- [SHORT PROBLEM]: Copy these rows word for word, keeping every line as it appears.

- [THE DATA]:
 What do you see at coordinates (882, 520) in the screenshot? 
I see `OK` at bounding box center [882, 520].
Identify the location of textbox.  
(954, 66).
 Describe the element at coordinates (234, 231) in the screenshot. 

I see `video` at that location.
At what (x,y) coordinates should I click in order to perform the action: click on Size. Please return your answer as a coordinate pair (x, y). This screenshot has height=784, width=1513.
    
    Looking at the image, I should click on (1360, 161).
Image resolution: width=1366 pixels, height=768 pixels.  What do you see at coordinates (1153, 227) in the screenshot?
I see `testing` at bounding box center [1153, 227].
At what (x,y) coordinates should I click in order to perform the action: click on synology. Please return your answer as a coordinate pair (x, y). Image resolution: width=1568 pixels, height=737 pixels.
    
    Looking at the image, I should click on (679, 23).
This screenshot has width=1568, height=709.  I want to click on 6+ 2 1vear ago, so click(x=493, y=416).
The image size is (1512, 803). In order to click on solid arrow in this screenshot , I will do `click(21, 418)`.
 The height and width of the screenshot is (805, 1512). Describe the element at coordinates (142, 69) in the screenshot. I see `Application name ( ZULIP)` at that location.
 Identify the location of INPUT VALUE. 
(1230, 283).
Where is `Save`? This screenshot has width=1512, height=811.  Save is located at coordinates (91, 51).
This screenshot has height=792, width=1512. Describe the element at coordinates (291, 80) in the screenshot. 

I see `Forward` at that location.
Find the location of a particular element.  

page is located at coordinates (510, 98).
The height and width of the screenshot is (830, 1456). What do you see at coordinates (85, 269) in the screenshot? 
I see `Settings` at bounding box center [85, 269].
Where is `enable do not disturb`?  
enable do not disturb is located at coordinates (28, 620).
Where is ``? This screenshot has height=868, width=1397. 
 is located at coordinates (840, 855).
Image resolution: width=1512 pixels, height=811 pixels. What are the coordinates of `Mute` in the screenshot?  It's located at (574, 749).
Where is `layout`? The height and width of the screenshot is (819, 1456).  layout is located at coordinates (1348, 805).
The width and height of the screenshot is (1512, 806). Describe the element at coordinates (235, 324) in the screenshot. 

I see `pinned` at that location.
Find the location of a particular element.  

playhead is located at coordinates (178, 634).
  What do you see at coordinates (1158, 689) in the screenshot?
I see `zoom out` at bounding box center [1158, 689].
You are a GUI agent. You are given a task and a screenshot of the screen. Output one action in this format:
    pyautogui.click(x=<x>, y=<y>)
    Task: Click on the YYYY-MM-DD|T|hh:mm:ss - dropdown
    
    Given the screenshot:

- [CORRECT OUTPUT]:
 What do you see at coordinates (882, 520) in the screenshot? 
I see `OK` at bounding box center [882, 520].
Identify the location of textbox.  
(954, 66).
 Describe the element at coordinates (234, 231) in the screenshot. 

I see `video` at that location.
At what (x,y) coordinates should I click in order to perform the action: click on Size. Please return your answer as a coordinate pair (x, y). This screenshot has height=784, width=1513.
    
    Looking at the image, I should click on (1360, 161).
Image resolution: width=1366 pixels, height=768 pixels.  What do you see at coordinates (1153, 227) in the screenshot?
I see `testing` at bounding box center [1153, 227].
At what (x,y) coordinates should I click in order to perform the action: click on synology. Please return your answer as a coordinate pair (x, y). Image resolution: width=1568 pixels, height=737 pixels.
    
    Looking at the image, I should click on (679, 23).
This screenshot has width=1568, height=709.  I want to click on 6+ 2 1vear ago, so click(x=493, y=416).
The image size is (1512, 803). In order to click on solid arrow in this screenshot , I will do `click(21, 418)`.
 The height and width of the screenshot is (805, 1512). Describe the element at coordinates (142, 69) in the screenshot. I see `Application name ( ZULIP)` at that location.
 Identify the location of INPUT VALUE. 
(1230, 283).
Where is `Save`? This screenshot has width=1512, height=811.  Save is located at coordinates (91, 51).
This screenshot has height=792, width=1512. Describe the element at coordinates (291, 80) in the screenshot. 

I see `Forward` at that location.
Find the location of a particular element.  

page is located at coordinates (510, 98).
The height and width of the screenshot is (830, 1456). What do you see at coordinates (85, 269) in the screenshot? 
I see `Settings` at bounding box center [85, 269].
Where is `enable do not disturb`?  
enable do not disturb is located at coordinates (28, 620).
Where is ``? This screenshot has height=868, width=1397. 
 is located at coordinates (840, 855).
Image resolution: width=1512 pixels, height=811 pixels. What are the coordinates of `Mute` in the screenshot?  It's located at (574, 749).
Where is `layout`? The height and width of the screenshot is (819, 1456).  layout is located at coordinates (1348, 805).
The width and height of the screenshot is (1512, 806). Describe the element at coordinates (235, 324) in the screenshot. 

I see `pinned` at that location.
Find the location of a particular element.  

playhead is located at coordinates (178, 634).
  What do you see at coordinates (1158, 689) in the screenshot?
I see `zoom out` at bounding box center [1158, 689].
You are a GUI agent. You are given a task and a screenshot of the screen. Output one action in this format:
    pyautogui.click(x=<x>, y=<y>)
    Task: Click on the YYYY-MM-DD|T|hh:mm:ss - dropdown
    
    Given the screenshot:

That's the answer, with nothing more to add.